Algorithmische Systeme wie Grasshopper, Dynamo oder Houdini nutzen ebenfalls Regeln und Parameter zur automatisierten Modellgenerierung. Mit Hilfe von entsprechenden KI-Plug-Ins lassen sich Volumen, Bauteile, Tragwerke und Flächenausnutzungen ermitteln und überprüfen, Klima-, Solar- und Tageslichtanalysen erstellen und vergleichen und Szenarien vielschichtiger Zusammenhänge entwickeln. Das Forschungsprojekt BIMKIT zeigt, wie Bestandsdaten, z. B. Punktwolken von Gebäuden, in KI-Tools eingegeben und analysiert werden. Die KI-Ergebnisse lassen sich geometrisch oder numerisch darstellen und in den weiteren Entwurfsprozess einbinden.

KI bei CAD und BIM 

Auch klassische CAD- und BIM-Programme wie Autodesk Revit, Archicad und Allplan haben KI-Module, mit deren Hilfe sich Parameter überprüfen oder CAD-getreue Visualisierungen erstellen lassen. Integrierte Chatbots vereinfachen den Entwurfsprozess. Vor allem die Einbindung von KI in BIM bündelt Synergien: Sie ermöglicht eine bessere Kontrolle im 3D-Entwurfsprozess komplexer Projekte und hilft, Fehler zu reduzieren und Designs zu optimieren. 

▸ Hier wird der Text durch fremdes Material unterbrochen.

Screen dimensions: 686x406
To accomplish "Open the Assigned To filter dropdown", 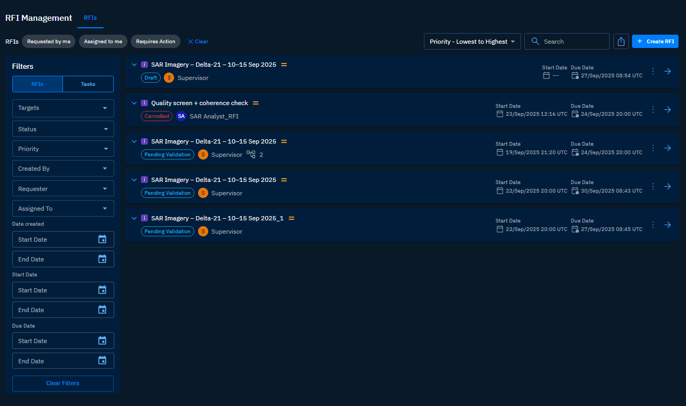I will click(x=63, y=209).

Immer speziellere Lösungen

Derzeit kommen zahlreiche KI-Module oder eigene KI-Software auf den Markt, die spezialisierte Anforderungen wie verschiedene Planungen, Genehmigungsverfahren, Ausschreibungen oder die Rechnungsprüfung unterstützen. So helfen zum Beispiel KI-Chatbots bei der Mengenermittlung mit Grava connect oder bei der Ausschreibung und Vergabe mit Avanti. Auch Szenarien von Stadtplanungen lassen sich mit KI analysieren, Nachhaltigkeitskriterien überprüfen und in einigen Pilotprojekten auch Bauanträge erarbeiten. Selbst bei Partizipationsverfahren kann KI helfen, Datenmengen und Befragungen zu analysieren.

Wann lohnt sich KI?

Wieviel Arbeit und Zeit KI wirklich spart, ist abhängig von den büroeigenen Arbeitsabläufen. Grundsätzlich verspricht eine KI besonders viel Unterstützung in den frühen Leistungsphasen, bei der Entwicklung von Entwurfsvarianten und bei Datenanalysen. Aber auch bei Verwaltungsaufgaben mit wiederkehrenden Arbeitsroutinen können KI-Tools sehr effektiv unterstützen und helfen, viel Zeit zu sparen. Bei späteren Leistungsphasen und bei rechtsverbindlichen Entscheidungen bedarf es zunehmend mehr menschlicher Kontrolle. Aber auch außerhalb des Architekturbüros kommt es vermehrt zum Einsatz von KI, etwa auf der Baustelle oder beim Facility Management.

Fazit

KI im Architekturbüro ermöglicht Effizienzsteigerung, Zeitersparnis, fundierte Entscheidungsgrundlagen und neue kreative Ausdrucksformen. Es bleiben jedoch Risiken bei der Haftung, beim Datenschutz und beim Urheberrecht sowie bei der Abhängigkeit von Softwareanbietern. Einige große Architekturbüros setzen daher auf eigens entwickelte, bürointerne KI-Lösungen und auf datenschutzbewusste Anwendungsstandards. Wer KI als Hilfsmittel, als „Praktikant“, betrachtet und sie richtig anzuwenden weiß, der muss Kontrollverlust nicht fürchten und gelangt zu schnelleren Prozessen. Die eigentlich kreative Leistung, die Entscheidungen, Anleitung und Kontrolle bleiben Aufgabe des Menschen.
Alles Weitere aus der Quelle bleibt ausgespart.